Она была сложной. Стент я применить не мог: потом пришлось бы полтора месяца держать Джерри на антикоагулянтах, а это могло привести к смерти от разрыва кишечных ангиом. Помог маленький баллон; им я удерживал просвет сосуда, пока вводил в гигантскую аневризму катушку за катушкой. И все прошло хорошо.
Но на следующий день Джерри перенес инсульт и еле говорил. Благо, с ним хоть сын остался. Соседи посидели в приемной — из чувства приличия, — но Джерри они особо не знали и поддержать не могли. Боевых товарищей не было. Даже в соцсетях никто ничего не написал — у него и там почти не было знакомых.
Джерри явно злился из-за своей беспомощности. Операция продлила ему жизнь, но лишила независимости. Позже речь вернулась, но стала, как прежде, краткой и рубленой.
— Джерри, как ваш духовный путь? — спросил я, улучив момент.
— Никак, — отрезал он.
О духовном мы больше не говорили. Я по-прежнему молюсь о нем. И надеюсь, он все же говорит с Богом — и о боли из прошлого, и о тех разочарованиях, которые испытал в своей новой битве.

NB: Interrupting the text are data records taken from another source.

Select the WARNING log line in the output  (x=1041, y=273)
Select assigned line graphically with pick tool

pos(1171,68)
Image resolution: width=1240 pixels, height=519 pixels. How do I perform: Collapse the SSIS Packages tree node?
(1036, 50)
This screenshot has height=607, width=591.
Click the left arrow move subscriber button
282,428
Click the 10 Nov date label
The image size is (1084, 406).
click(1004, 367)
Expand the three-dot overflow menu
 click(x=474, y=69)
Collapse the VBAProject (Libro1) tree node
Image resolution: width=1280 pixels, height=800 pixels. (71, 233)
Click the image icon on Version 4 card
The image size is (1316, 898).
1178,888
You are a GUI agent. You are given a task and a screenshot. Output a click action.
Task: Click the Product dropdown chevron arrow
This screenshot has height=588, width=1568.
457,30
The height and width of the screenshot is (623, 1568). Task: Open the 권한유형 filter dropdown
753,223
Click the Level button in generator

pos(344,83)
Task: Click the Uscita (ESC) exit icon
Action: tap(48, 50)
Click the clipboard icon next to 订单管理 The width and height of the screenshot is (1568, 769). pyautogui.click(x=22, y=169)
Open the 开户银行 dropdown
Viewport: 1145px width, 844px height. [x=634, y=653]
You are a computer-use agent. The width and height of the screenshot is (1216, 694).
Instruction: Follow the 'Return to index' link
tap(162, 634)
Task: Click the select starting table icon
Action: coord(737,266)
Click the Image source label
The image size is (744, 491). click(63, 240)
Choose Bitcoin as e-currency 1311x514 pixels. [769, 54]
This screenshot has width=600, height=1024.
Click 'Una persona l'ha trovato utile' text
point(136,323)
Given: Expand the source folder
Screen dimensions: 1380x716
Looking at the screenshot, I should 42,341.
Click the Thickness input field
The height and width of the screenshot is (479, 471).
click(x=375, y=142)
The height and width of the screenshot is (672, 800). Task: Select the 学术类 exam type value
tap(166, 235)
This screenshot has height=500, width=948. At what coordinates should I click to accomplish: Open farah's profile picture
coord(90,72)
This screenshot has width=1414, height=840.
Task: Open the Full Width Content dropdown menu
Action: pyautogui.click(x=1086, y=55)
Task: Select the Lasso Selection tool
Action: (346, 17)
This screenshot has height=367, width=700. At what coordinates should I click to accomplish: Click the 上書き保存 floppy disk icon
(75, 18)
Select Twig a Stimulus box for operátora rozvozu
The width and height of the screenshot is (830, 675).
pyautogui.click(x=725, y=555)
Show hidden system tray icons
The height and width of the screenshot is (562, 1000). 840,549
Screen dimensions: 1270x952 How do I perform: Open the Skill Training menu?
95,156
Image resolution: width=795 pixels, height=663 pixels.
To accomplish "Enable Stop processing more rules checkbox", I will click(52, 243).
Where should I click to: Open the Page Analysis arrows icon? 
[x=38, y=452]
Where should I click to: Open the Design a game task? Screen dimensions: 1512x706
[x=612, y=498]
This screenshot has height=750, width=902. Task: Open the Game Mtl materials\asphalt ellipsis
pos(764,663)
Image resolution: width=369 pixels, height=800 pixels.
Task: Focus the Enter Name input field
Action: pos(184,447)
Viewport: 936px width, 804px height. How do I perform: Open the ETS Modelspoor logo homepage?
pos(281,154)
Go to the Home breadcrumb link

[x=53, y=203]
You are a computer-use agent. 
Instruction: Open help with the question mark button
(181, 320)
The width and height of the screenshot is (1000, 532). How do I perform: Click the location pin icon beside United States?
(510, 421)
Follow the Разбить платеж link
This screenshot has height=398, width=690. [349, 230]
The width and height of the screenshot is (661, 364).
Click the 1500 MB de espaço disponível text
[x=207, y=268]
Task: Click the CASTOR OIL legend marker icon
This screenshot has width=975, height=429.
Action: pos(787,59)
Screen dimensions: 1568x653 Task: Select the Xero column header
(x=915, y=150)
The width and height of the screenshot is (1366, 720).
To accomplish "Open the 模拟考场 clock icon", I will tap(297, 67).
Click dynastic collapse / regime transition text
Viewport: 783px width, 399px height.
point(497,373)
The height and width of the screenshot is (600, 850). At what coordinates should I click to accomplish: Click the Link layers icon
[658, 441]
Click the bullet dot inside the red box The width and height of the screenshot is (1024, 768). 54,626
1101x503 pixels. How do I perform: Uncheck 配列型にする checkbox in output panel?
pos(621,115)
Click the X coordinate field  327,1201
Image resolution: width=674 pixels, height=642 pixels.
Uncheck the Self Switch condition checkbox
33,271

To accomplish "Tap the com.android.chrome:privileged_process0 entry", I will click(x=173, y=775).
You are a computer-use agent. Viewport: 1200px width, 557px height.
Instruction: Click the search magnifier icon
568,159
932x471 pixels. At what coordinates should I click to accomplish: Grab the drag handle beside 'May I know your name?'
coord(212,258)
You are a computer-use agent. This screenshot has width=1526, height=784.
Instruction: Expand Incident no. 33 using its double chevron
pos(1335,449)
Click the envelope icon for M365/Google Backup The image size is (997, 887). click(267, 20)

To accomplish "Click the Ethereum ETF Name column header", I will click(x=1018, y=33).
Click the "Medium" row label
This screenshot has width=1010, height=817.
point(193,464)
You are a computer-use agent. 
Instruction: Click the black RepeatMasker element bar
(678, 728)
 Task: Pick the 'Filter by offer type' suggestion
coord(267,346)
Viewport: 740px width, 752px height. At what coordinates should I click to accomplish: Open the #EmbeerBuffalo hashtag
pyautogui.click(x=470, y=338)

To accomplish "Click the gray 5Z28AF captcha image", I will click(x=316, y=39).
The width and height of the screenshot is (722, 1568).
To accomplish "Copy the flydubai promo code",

Но моя роль в этой истории сыграна.
* * *
Еще помню Бетти. Ей было восемьдесят семь, но она была стройной и изящной, и энергии ей было не занимать. Встретились мы так: она споткнулась о бордюр, когда несла на почту бюллетень бридж-клуба, упала, набила шишку, и врач назначил КТ, а там оказалась аневризма, — никак не связанная с падением и не очень опасная. Но Бетти все равно направили ко мне, и на первом приеме она очень волновалась.
Я довольно быстро убедил ее, что лучше ничего не делать. Аневризма никогда не кровоточила и не вызывала проблем. Самой Бетти было уже далеко за восемьдесят. Операция рисковала повлечь инсульт — и, на мой взгляд, была опаснее бездействия. Бетти согласилась, и главный вопрос почти моментально был снят с повестки дня. Даже неловко стало: она столько времени на это потратила… Я чувствовал, что должен уделить ей чуть больше внимания. Бетти нервно стискивала пальцы и не спешила уходить.
— Вас что-то тревожит? — спросил я. — Когда людям за восемьдесят, я советую им задуматься о главном в жизни. Мало ли чем нас порадует завтрашний день? Вас воспитывали в вере или религии?
Бетти слушала с приятной улыбкой, но когда я упомянул о религии, посмотрела на меня с недоумением.
— У методистов, — сказала она. — Но я уже ни во что не верю. А почему вы спросили?
— Люблю узнавать, откуда приходят люди и что для них важно, — ответил я. — Многие говорят, вера помогает принять старость. Уверен, у вас впереди еще много прекрасных лет. Но в восемьдесят семь хорошо бы примириться со смертью.